Читать книгу «Революция для своих. Постиндустриальная Утопия» онлайн полностью📖 — Григория Луговского — MyBook.

1.2.2.8. Психоделический характер сознания

Суммируя характеристики сознания, его природу можно определить как психоделическую. Понятие «психоделика» происходит от греческого «психе» – душа, и «делос» – ясный. В первую очередь под психоделикой понимают «ясность восприятия», или расширение каналов получения информации. А психоделическим опытом называют состояния, когда можно воспринимать – видеть, слышать, осязать – нечто недоступное в обыденном состоянии. В таком понимании психоделическими инструментами являются не только психотропные вещества, но и микроскоп, телескоп, телевизор, интернет или книга, ведь чтение тоже может вызывать «видения». Даже общение способно выступать психоделическим опытом. С помощью речи мы узнаем от других то, чего никогда не видели и не слышали. Сама потребность делиться информацией – признак избытка внутренних впечатлений, требующий выхода. Таким образом, качественное общение – обмен психоделическим опытом.

Известный исследователь мозга Т. Черниговская считает, что наш язык не слишком приспособлен для общения: «99% людей считают, что язык – это коммуникация, но, похоже, что это не главная его задача. Крупнейший мировой лингвист Ноам Хомский уверен в том, что язык был создан не для коммуникации, а для мышления, а общение – это уже побочный продукт. Для коммуникации важно, чтобы было получено именно то, что передано, поэтому идеальный ее вариант – это азбука Морзе. Язык же невероятно многозначен, в нем одни и те же слова имеют противоположные значения в зависимости от слушателя. Это значит, что для коммуникации он плох». Многозначность языка, больше помогающая творческому воображению и мышлению, чем пониманию других, указывает на психоделический характер сознания, которое может находить источники для своего питания и расширения в себе самом. Язык лишь отражает это свойство сознание, делая возможными «коллективные сновидения» – переживания особого рода, связанные с многозначностью информации, которой мы обмениваемся.

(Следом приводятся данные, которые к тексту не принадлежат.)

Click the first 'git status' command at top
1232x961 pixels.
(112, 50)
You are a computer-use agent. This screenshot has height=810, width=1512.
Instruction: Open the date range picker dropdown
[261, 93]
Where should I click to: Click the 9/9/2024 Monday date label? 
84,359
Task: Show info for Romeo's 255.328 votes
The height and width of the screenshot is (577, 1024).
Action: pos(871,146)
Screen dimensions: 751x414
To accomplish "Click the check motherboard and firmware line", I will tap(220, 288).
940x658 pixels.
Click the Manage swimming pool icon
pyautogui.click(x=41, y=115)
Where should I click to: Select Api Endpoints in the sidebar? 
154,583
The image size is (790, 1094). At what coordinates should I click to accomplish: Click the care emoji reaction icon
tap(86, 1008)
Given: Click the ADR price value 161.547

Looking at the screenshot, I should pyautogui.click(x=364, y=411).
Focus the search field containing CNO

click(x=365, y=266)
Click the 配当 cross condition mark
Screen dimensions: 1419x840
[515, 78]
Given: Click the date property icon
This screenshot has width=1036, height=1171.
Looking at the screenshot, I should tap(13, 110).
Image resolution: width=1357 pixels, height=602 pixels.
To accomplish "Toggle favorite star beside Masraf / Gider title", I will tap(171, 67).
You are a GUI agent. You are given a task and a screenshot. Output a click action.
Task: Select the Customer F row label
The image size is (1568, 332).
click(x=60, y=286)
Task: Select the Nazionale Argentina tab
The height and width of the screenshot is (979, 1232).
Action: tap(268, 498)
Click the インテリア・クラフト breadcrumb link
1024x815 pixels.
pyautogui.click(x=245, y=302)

Внутренний опыт переживаний, работа воображения и мышления делают каждое отдельное сознание уникальным, поэтому состояние сознания одного человека другими может восприниматься как измененное. И чем больше производится внутренней работы сознанием, чем богаче его воображение и воля, упорядочивающая и подчиняющая «образы сцены», тем очевиднее это сознание будет психоделическим – изобильным, избыточным своими смыслами, образами, знаниями и прочим содержанием. Таков в конечном итоге основной смысл психоделического – изобильность.

Альберт Хофманн в книге «ЛСД – мой трудный ребенок» пишет, что «термин психоделический, который можно перевести как „проявляющий разум“ или „расширяющий сознание“, был предложен Хамфри Осмондом, пионером исследования ЛСД в США». Далее это понятие популяризовалось в работах Тимоти Лири и Олдоса Хаксли, предвосхитивших и подготовивших «психоделическую революцию» 60-х, выразившуюся в возникновении движения хиппи, увлечении восточными культами, ЛСД, марихуаной, медитацией, в распространением новых направлений музыки.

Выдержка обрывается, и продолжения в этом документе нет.